It was a ‘hurry up and wait’ kind of day.

We had anticipated our trip to Costa Rica for months and had desperately wanted the day to come. Hurry up! But as the days grew closer, we all know what happens…time drags….on and on until we are counting down the hours and minutes and seconds. Our flight happened to be early in the morning, so we would need to leave for the airport in the middle of the night. We rushed all day to knock things off the to-do list, pack, clean the house, and get ready… Hurry up! Then the minutes started to slow down, and there was nothing left to do but wait.

The alarm goes off on Saturday morning, and we start rushing around. Hurry up!
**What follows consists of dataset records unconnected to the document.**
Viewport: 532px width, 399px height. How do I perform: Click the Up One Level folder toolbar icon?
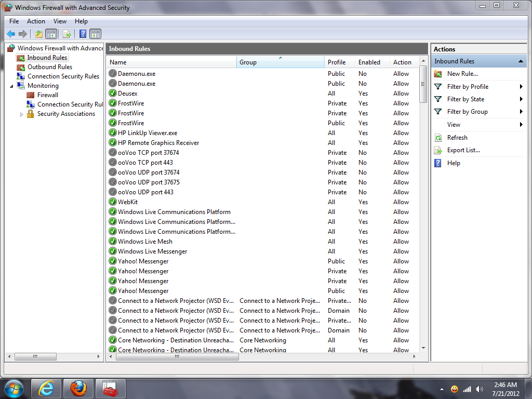point(38,34)
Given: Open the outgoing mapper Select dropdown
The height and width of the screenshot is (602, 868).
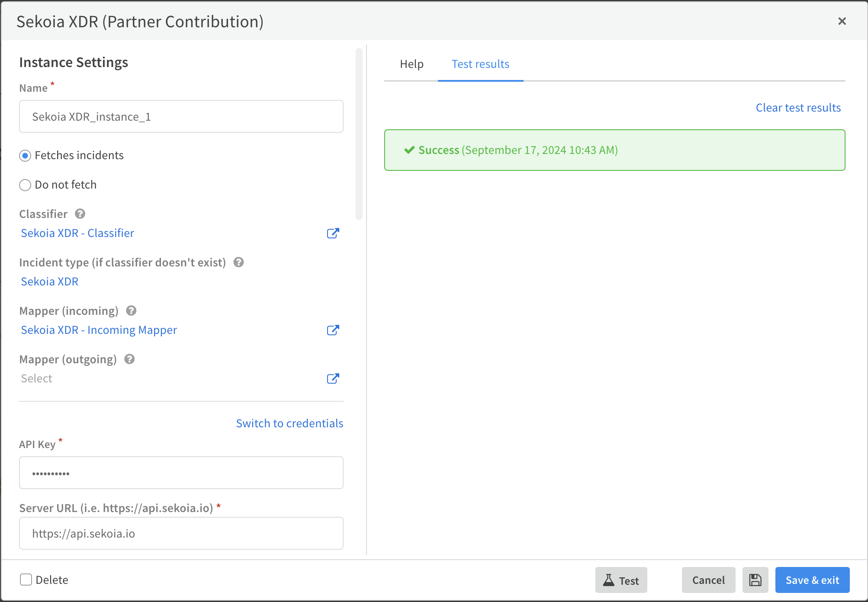Looking at the screenshot, I should pyautogui.click(x=37, y=379).
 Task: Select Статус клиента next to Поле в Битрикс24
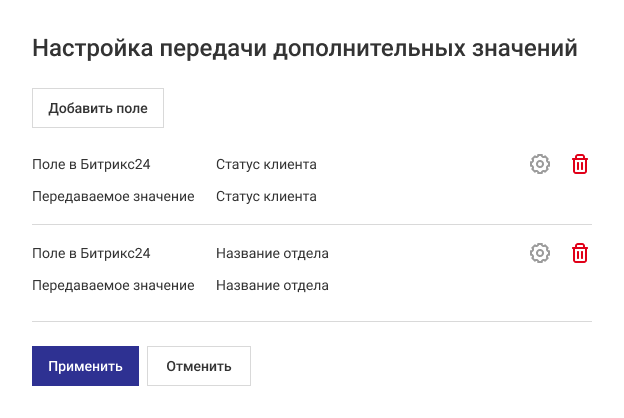[x=266, y=165]
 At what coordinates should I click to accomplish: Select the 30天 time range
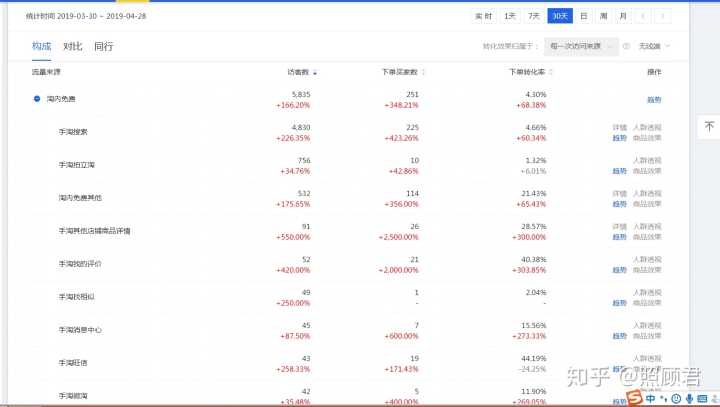[x=560, y=16]
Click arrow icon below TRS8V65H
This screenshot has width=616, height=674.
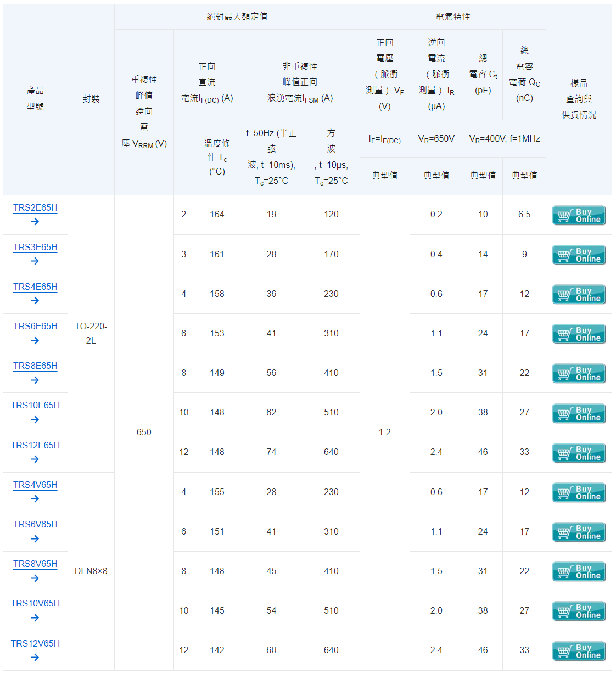[x=35, y=578]
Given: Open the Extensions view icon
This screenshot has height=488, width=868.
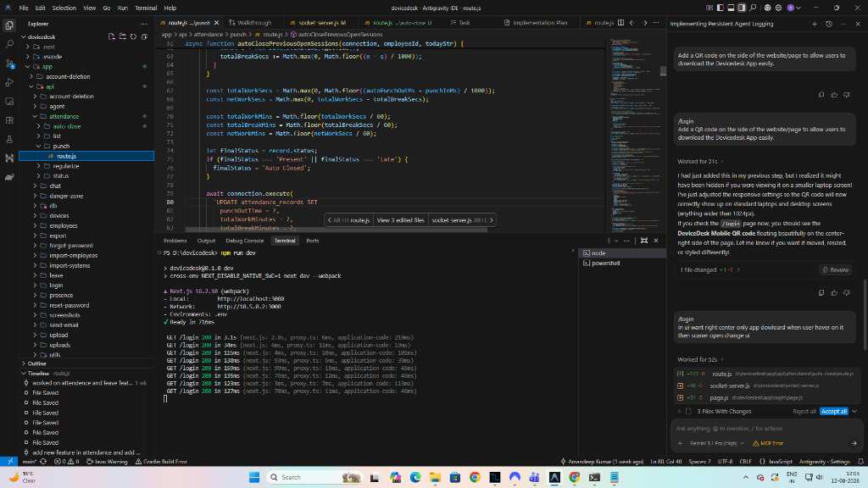Looking at the screenshot, I should coord(9,120).
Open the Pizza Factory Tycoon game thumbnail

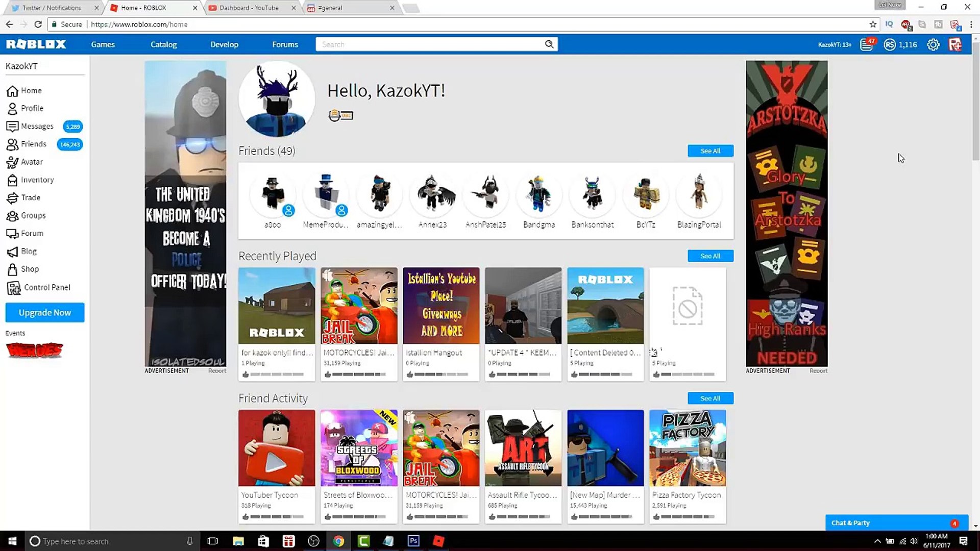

Pack the car, grab a coffee (or tea!), get the baby ready, warm (and hopefully back to sleep) and get on the road. Oh yes, and then more waiting. On the highway, finding the valet parking, getting a shuttle….wait, and try to wait patiently!

The minutes count faster as we race to the check-in, race through customs and race to the gate! Hurry up! ….and then, you guessed it, wait. The plane was loaded, everyone was ready and had been rushing to get to this moment…the take-off! Hurry up! Except for this time, there was just more waiting. Two hours of waiting, in fact, as they tried to decipher through a technical problem, find the best solution, and keep us happy and informed. Make a decision, we pleaded…hurry up!

As we walked off the plane, there was no more spring in our steps. There was no hurry up. We were defeated…and grounded. And so, instead of leaving the airport at 8 a.m., we were coming back to our seats at the gate, hours later, with no end to the waiting in sight. It was an afternoon of ‘hurry up and wait.’  We would rush to eat lunch, hopefully a quick return to the plane…and then wait. Our ears tuned in to every announcement, every word from the loudspeaker, ready to hurry up and get on board. More waiting.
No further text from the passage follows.